#### EXERCISE OBJECTIVE:
Look through the material below. Return exactly the lines from the one with "Select the Content / Proportion header cell" through the one with "Task: Click equipped 千山鸟飞绝 icon in 出战绝招", both included.

########################################

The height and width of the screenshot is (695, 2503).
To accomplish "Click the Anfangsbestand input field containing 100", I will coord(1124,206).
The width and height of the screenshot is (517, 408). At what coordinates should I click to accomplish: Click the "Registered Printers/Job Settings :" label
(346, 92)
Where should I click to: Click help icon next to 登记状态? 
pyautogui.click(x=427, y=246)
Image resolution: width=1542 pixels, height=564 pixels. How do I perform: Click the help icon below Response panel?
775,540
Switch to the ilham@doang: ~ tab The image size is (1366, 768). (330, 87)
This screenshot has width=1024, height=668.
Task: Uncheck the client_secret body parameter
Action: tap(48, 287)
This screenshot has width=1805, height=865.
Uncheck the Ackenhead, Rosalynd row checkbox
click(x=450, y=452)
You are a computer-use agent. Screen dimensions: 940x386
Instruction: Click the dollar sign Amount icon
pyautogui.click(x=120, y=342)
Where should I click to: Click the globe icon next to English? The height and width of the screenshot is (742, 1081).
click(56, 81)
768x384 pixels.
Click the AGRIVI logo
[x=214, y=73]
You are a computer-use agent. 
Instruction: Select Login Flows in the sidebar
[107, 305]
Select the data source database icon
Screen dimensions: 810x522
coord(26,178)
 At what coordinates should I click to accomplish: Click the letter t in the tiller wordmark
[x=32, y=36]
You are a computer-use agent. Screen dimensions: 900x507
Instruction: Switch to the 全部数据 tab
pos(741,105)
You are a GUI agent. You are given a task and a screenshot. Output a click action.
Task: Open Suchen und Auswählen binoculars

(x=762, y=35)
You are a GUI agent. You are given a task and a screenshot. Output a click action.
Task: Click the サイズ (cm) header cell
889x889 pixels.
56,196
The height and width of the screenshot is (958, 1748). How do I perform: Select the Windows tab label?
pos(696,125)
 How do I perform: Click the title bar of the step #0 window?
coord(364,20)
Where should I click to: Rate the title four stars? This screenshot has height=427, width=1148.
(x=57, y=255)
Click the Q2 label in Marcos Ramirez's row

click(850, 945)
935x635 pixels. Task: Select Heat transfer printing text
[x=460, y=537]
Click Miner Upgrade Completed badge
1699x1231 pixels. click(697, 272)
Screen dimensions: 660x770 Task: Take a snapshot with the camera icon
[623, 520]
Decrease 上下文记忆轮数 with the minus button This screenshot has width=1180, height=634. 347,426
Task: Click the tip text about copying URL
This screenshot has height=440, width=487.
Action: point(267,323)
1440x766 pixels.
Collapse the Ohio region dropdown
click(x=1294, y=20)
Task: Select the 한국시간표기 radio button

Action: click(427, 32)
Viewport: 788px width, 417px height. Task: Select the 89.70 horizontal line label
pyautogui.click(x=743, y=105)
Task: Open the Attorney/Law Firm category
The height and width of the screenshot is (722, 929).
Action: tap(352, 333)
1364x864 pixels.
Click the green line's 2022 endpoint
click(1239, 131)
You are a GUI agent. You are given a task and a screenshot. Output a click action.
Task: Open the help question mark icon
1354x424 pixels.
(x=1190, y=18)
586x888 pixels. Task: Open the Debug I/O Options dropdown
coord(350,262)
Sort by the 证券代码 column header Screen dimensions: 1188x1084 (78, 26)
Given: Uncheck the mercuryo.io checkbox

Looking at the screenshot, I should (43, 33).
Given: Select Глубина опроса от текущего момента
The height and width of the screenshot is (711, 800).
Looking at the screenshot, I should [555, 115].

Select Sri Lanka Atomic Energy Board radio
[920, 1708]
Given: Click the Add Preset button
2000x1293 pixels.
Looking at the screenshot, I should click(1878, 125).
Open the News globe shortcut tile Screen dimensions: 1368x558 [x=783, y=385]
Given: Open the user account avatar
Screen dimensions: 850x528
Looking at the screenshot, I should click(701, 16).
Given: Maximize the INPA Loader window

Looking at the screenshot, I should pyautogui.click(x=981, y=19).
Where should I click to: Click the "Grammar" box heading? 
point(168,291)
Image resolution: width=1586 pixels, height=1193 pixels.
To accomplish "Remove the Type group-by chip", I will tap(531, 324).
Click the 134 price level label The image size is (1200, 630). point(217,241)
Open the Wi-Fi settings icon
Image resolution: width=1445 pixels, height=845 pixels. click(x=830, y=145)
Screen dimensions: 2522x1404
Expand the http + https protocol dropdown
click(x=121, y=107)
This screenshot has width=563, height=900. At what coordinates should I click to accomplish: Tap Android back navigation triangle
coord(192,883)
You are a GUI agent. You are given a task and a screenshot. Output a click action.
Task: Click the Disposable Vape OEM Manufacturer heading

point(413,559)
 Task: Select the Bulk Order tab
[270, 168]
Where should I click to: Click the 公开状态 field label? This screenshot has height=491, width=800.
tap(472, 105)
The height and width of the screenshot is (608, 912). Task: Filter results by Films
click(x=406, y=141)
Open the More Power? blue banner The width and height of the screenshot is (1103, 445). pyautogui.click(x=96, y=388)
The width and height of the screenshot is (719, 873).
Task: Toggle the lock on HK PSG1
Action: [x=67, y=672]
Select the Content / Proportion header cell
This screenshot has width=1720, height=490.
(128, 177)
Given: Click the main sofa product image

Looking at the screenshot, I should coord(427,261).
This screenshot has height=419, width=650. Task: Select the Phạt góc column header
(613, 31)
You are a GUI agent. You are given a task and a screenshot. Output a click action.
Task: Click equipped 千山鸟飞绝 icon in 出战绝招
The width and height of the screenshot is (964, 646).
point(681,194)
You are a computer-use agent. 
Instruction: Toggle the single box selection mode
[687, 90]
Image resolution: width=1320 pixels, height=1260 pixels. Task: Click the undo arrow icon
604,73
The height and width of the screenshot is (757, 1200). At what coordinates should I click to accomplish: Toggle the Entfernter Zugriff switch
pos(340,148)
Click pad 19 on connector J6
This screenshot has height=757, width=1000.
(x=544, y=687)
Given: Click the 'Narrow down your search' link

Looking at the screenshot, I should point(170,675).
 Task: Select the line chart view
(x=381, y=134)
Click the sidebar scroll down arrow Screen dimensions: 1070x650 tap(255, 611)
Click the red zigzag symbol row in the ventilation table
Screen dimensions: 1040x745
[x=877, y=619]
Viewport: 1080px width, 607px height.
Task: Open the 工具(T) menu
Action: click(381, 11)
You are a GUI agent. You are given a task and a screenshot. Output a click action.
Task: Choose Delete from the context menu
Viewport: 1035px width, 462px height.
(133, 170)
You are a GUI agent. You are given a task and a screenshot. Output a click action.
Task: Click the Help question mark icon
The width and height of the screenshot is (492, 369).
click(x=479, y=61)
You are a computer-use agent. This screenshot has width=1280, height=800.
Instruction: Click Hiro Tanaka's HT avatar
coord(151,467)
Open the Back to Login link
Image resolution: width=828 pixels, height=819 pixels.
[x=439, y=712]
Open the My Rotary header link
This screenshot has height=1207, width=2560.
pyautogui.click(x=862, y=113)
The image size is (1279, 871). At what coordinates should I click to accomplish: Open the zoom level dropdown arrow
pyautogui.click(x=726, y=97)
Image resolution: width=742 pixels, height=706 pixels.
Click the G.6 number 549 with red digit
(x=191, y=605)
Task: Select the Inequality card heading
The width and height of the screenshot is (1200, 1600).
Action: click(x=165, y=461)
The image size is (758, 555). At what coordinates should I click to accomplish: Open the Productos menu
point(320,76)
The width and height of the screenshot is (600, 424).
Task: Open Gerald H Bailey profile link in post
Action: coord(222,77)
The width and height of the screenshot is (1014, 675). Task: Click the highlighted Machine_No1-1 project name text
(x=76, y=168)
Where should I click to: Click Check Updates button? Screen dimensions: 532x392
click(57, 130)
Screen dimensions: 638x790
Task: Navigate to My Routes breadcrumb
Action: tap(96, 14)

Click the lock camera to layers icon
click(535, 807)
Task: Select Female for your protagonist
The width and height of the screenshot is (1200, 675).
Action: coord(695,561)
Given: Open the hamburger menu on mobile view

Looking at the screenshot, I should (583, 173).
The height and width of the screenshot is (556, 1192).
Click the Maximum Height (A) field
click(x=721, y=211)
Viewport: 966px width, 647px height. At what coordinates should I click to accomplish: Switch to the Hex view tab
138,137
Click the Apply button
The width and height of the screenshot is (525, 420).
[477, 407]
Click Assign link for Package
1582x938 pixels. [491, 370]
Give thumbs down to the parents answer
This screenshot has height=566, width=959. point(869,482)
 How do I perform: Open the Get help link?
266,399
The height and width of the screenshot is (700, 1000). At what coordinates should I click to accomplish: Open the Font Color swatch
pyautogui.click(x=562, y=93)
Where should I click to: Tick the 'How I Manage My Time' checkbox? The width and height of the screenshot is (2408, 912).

########################################

#### THE COMPLETED TASK:
Select the Content / Proportion header cell
This screenshot has width=1720, height=490.
(128, 177)
Given: Click the main sofa product image

Looking at the screenshot, I should coord(427,261).
This screenshot has height=419, width=650. Task: Select the Phạt góc column header
(613, 31)
You are a GUI agent. You are given a task and a screenshot. Output a click action.
Task: Click equipped 千山鸟飞绝 icon in 出战绝招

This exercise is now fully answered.